Original comment by PePet...@gmail.com on 5 Apr 2011 at 4:14

GoogleCodeExporter commented 8 years ago
That's a good point.  If you are using the FITS command line to process files 
one at a time, it's going to result in each tool being initialized for ever 
file that is processed.  If you're using the Java API the tools get initialized 
once and then you can pass it as many files as you want processed.

A feature to call fits against a directory of files, without the 
re-initialization happening would be a good enhancement.

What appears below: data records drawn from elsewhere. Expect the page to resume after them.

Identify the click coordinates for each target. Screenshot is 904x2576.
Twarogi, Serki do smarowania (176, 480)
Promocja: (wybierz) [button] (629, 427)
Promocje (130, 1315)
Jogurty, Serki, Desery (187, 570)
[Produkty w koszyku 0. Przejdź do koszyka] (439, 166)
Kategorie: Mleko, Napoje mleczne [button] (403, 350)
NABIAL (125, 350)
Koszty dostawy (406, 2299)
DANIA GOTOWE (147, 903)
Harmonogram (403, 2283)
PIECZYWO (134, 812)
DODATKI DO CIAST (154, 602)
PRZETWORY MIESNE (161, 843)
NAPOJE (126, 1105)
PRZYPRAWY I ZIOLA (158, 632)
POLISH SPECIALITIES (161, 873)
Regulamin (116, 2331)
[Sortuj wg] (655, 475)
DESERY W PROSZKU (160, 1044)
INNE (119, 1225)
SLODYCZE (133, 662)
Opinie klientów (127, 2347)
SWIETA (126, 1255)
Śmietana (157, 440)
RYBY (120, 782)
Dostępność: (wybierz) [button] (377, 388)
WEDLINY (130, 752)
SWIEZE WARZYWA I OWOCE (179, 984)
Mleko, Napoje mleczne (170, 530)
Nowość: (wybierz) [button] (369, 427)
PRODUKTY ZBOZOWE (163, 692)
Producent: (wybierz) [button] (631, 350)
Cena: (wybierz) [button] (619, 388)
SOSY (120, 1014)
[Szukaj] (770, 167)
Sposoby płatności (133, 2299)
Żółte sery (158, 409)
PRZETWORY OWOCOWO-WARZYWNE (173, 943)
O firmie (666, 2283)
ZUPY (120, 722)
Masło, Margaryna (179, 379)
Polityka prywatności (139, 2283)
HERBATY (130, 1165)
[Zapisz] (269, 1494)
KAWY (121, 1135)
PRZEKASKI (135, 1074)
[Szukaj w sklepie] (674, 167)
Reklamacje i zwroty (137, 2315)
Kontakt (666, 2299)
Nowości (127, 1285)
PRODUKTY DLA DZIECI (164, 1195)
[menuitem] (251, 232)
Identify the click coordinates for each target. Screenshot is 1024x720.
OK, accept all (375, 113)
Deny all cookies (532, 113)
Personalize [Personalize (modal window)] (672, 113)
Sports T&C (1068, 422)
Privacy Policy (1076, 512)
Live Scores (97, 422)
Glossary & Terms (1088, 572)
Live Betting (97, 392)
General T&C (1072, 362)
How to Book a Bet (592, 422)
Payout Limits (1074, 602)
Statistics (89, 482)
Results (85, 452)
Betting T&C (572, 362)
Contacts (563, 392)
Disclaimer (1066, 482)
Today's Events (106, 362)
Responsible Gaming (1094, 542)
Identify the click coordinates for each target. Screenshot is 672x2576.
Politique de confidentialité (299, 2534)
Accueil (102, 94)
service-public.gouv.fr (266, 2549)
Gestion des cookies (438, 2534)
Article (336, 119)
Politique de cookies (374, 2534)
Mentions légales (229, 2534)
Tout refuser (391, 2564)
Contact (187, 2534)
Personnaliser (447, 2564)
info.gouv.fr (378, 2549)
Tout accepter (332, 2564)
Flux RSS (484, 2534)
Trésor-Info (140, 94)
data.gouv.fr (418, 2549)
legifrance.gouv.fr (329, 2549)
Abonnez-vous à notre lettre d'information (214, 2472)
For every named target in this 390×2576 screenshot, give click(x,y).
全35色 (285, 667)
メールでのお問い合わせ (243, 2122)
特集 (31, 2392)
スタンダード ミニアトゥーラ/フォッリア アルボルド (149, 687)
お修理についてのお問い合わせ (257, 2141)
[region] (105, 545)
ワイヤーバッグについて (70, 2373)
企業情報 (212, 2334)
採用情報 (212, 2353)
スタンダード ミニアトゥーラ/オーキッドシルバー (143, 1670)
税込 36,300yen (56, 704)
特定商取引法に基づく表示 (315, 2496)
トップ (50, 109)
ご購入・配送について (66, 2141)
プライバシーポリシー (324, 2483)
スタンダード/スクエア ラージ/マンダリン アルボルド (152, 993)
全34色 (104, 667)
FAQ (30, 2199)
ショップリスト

Original comment by spencer_...@harvard.edu on 5 Apr 2011 at 5:27

GoogleCodeExporter commented 8 years ago
Hello from the archivematica project.

We've noticed this potential improvement as well. 
Something I'd like to point out, is there are some similarities with clamscan. 
Each time it's initialized, it load's its rule set. Scanning individual files 
takes a long time with clamscan. Their solution, which I like, was to create a 
daemon (clamdscan) that acted as a local server to scan the files, and holds 
the rules in memory. The command line call to clamdscan uses the same 
parameters as clamscan, and sends the request to the daemon. This way, the user 
see's very little change in their implementation.

Original comment by josephPe...@gmail.com on 21 Jul 2011 at 8:26

GoogleCodeExporter commented 8 years ago
FITS now includes a -r option to recursively process directories of files.  
Each tool is also invoked in a separate thread which has improved performance.